21 de agosto de 2019

Além de enfrentar a perda de um ente familiar, os parentes do concordiense Douglas Favaretto, de 33 anos, morto em tragédia no trânsito nesta semana, tiveram que lidar também com as péssimas condições do Instituto Médico Legal (IML) de Concórdia. O corpo dele levou quase dez horas para ser liberado conforme contou o irmão Diego Favaretto à reportagem das rádios Rural e 96.

Diego procurou o jornalismo da emissora para reclamar das péssimas condições físicas de atendimento do IML. De acordo com ele, por conta da falta de energia elétrica adequada o corpo do irmão passou quase dez horas no local. A vítima foi levada ao Instituto pouco depois das 23 horas e só foi liberada para a família pouco depois das 08 horas do dia seguinte. Profissionais precisavam da luz do dia para fazer a necropsia.

Em entrevista ao programa Papo@96, Diogo contou como foram as horas após acidente. “Eu estava viajando, trabalhando.
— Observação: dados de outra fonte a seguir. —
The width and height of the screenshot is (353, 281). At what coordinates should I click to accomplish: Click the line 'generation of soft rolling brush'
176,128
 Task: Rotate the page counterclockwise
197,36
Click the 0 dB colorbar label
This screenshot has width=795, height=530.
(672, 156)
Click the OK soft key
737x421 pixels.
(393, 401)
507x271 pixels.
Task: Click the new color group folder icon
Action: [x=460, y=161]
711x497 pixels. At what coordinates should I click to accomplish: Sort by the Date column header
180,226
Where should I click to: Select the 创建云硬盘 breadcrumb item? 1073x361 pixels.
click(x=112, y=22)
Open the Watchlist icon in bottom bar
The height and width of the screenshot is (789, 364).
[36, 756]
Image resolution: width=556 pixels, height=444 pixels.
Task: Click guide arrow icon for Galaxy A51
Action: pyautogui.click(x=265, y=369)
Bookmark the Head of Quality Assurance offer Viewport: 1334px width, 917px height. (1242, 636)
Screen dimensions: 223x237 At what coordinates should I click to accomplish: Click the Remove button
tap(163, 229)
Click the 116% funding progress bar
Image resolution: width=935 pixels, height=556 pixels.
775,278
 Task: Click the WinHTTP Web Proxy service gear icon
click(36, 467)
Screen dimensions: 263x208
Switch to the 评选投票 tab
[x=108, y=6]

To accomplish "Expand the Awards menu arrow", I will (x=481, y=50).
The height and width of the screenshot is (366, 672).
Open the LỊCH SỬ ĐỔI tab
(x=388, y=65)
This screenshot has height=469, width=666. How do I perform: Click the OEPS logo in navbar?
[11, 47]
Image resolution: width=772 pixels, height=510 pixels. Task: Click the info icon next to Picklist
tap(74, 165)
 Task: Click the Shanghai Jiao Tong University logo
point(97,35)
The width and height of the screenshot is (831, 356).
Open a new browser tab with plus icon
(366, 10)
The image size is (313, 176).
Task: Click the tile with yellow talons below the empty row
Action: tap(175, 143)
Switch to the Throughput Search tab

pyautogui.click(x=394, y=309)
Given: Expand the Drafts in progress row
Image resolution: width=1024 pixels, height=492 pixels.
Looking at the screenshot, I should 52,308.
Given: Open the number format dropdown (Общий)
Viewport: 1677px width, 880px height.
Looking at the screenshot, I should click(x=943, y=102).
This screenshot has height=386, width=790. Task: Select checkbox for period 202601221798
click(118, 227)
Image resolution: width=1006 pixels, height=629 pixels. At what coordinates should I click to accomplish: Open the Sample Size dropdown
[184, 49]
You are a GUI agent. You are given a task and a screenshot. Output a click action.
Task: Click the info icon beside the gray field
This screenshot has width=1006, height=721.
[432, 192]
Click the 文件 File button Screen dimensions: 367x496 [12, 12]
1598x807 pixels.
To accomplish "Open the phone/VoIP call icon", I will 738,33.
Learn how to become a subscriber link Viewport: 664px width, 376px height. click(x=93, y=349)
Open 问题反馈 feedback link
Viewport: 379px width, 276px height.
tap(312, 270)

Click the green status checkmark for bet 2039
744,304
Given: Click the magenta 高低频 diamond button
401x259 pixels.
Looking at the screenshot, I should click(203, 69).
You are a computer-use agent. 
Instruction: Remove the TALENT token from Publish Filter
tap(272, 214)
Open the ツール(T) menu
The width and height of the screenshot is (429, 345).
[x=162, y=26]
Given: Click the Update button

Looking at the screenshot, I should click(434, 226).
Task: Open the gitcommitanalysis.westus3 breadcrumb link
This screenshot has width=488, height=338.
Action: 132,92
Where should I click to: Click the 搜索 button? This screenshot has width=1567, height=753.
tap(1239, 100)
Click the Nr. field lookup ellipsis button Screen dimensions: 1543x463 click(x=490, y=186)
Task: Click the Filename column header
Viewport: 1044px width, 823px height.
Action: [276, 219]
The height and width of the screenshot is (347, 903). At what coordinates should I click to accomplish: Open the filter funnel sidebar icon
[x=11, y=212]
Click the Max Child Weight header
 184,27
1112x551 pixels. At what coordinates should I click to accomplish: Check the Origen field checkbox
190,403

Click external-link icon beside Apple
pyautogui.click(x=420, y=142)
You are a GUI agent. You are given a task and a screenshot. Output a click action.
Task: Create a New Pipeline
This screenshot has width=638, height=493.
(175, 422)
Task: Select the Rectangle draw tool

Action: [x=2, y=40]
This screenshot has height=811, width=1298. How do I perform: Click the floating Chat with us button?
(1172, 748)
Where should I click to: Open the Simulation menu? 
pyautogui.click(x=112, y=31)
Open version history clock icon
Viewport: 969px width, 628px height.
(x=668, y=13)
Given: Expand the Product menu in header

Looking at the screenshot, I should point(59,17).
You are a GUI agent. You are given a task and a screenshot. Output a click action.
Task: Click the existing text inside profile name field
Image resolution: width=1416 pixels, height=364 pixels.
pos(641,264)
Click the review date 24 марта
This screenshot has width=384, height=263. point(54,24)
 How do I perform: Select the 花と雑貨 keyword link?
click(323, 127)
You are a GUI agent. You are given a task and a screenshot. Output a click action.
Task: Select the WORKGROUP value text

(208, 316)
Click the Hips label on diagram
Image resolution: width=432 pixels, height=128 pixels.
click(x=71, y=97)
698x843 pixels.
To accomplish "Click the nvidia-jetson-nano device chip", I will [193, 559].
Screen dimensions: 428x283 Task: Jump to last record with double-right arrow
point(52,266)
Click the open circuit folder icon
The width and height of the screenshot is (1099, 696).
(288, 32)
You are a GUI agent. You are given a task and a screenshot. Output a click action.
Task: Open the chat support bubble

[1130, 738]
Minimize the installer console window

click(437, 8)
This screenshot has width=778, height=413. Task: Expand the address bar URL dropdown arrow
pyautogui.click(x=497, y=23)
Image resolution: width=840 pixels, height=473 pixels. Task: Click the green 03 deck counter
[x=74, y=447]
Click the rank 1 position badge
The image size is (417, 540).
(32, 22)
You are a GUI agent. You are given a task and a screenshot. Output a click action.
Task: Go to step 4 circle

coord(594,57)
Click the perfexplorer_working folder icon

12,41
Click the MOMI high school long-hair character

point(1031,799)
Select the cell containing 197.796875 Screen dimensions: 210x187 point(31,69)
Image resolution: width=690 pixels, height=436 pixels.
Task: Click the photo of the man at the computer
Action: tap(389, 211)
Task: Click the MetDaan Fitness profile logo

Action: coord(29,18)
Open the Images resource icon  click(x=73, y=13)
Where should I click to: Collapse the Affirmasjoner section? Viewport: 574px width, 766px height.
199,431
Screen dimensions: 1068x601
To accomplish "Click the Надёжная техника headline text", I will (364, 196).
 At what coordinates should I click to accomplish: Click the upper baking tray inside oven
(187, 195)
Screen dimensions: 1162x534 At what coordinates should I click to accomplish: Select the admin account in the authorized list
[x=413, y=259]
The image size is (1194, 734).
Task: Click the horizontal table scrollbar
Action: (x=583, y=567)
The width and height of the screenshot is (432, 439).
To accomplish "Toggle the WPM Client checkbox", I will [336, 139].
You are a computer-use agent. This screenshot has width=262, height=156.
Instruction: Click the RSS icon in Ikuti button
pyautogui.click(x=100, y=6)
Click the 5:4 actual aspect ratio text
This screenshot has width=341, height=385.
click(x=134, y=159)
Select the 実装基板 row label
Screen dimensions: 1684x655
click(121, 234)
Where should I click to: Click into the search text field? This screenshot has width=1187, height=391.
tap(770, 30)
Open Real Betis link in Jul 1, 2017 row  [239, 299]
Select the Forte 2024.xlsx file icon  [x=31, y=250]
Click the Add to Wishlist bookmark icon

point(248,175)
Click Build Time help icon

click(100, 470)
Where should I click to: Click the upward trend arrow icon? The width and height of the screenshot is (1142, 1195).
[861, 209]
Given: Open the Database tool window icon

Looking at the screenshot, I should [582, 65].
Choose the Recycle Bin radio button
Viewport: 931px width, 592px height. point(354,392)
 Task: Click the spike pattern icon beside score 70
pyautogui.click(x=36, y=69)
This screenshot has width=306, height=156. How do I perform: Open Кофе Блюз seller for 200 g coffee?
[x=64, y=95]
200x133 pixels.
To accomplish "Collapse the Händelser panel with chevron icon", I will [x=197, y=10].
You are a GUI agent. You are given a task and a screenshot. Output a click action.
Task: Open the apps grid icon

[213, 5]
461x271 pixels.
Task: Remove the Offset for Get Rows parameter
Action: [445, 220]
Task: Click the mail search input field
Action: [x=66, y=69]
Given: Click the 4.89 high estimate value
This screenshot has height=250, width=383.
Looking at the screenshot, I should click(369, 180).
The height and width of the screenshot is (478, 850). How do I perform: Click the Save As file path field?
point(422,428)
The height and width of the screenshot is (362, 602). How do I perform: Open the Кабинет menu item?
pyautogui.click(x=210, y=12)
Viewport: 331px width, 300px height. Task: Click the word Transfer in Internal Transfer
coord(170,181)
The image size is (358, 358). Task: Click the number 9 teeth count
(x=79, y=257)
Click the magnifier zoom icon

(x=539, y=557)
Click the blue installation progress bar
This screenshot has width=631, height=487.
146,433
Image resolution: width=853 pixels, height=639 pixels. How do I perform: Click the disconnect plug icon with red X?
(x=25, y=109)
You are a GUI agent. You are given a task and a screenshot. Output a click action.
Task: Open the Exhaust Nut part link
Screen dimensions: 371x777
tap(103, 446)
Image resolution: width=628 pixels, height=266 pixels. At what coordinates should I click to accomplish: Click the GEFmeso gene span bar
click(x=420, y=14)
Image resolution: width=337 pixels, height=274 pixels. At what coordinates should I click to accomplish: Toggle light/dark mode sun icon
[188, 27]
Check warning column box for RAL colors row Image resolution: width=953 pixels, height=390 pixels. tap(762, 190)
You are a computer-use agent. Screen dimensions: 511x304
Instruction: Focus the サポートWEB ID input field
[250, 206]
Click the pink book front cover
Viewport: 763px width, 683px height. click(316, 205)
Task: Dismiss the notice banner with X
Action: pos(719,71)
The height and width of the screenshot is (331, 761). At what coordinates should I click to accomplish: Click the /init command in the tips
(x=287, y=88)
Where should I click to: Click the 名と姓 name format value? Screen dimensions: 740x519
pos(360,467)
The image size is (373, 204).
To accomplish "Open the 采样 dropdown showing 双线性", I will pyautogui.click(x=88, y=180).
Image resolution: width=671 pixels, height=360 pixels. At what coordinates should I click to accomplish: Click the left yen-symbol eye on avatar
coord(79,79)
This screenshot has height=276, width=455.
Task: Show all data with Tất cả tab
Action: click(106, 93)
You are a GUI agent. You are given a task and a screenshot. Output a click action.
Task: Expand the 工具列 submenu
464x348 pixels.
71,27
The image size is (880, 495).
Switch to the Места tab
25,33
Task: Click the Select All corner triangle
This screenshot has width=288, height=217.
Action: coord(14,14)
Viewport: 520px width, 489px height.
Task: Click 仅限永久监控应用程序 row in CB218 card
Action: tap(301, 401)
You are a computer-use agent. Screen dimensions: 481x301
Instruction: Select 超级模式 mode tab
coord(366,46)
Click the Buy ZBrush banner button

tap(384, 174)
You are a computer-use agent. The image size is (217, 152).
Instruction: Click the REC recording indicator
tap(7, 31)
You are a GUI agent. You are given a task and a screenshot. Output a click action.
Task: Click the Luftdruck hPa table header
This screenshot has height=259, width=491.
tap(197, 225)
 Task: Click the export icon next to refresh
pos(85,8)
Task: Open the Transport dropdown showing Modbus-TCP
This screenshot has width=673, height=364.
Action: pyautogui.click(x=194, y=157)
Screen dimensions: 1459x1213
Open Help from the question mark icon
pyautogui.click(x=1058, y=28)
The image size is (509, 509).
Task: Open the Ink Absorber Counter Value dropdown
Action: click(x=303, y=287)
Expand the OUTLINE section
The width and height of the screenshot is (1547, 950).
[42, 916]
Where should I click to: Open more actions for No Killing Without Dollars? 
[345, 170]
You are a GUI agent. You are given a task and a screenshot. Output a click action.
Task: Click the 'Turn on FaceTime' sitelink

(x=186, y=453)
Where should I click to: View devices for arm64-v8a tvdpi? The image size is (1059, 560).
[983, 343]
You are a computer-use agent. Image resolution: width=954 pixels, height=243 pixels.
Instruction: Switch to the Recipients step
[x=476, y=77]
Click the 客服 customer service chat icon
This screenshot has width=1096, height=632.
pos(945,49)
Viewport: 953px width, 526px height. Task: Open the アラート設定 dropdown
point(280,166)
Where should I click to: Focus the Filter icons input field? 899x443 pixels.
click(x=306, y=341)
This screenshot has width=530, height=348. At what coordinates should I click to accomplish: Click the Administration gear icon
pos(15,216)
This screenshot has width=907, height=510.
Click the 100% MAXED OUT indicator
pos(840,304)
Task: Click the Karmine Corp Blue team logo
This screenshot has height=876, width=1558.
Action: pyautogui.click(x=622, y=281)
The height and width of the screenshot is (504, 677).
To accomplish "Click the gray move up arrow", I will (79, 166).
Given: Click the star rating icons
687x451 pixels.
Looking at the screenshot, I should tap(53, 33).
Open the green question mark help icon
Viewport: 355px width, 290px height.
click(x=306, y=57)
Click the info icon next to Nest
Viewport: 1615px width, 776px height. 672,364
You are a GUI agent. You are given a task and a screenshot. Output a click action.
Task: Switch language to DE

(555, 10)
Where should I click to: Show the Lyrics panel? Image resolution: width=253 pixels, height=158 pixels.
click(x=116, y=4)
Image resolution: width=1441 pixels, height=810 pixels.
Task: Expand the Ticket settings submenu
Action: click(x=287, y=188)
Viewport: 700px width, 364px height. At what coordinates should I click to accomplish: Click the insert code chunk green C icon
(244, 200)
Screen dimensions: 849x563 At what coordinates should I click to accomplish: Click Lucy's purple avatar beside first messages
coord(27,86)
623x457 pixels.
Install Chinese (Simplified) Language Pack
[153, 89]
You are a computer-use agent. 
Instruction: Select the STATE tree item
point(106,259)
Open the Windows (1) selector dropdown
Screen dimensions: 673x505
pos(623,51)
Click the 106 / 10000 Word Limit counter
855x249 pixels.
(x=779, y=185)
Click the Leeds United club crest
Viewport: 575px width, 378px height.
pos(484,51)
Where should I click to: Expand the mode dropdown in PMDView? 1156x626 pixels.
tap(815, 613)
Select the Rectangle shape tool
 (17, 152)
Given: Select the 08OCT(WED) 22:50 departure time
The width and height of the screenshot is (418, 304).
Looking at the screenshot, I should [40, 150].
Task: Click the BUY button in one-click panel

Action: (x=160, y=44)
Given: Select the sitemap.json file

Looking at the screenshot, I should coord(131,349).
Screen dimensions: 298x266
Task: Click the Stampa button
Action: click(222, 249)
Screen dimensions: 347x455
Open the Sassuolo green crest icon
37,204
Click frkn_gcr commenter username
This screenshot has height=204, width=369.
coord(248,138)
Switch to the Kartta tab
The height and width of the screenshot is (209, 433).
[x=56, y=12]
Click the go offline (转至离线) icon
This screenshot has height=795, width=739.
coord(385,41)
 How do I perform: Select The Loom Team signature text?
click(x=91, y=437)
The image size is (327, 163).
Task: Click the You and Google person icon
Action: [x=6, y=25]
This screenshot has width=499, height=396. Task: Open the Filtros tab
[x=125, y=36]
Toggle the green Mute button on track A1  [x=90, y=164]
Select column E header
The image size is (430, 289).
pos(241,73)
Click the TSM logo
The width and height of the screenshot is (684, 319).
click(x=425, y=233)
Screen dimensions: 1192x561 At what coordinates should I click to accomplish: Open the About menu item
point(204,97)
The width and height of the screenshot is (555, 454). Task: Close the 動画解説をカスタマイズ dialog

Quando cheguei, constatei que era verídico. Fui correr atrás dos trâmites. Eles disseram no IML que só iriam atender às 07h30. Aí cheguei 07h30, estava já o carro com o corpo. Aí às 08 horas chegou o legista e fui perguntar porque só fazem de manhã. Então, ele me questionou: vou fazer com que luz à noite?”, relatou (ouça abaixo)

Ainda segundo Diego, a própria funcionária não tinha luz osuficiente para preencher os documentos. “A funcionária, pra preencher os papéis, precisou ir até a janela para ter iluminação.” Depois de liberado o corpo, eles precisaram se deslocar até o interior do município, em Linha Tiradentes, onde ocorria o velório. O corpo chegou apenas às 12 horas no local, e às 16 horas foi enterrado.

Ele também reclama da estrutura para a família que fica no aguardo do trâmite no IML. “Fica pai, mãe, viúva, filho, esperando. A gente só foi contar às 10 da manhã pro menino porque não tinha corpo pra mostrar. Como vai contar se não tem um corpo? Não to reclamando do atendimento. Mas to reclamando do poder público, tomar uma atitude. Não tem um banco pra família sentar, uma água pra família tomar”, desabafou. 

Douglas morreu na noite da última segunda-feira, dia 19. Ele se envolveu em acidente de trânsito no Contorno Viário Norte de Concórdia. Três veículos acabaram colidindo – uma motocicleta, uma VW/Saveiro, e um Fiat/Uno, onde estava Douglas. Ele acabou perdendo a vida instantaneamente. Ele deixa dois filhos e a esposa.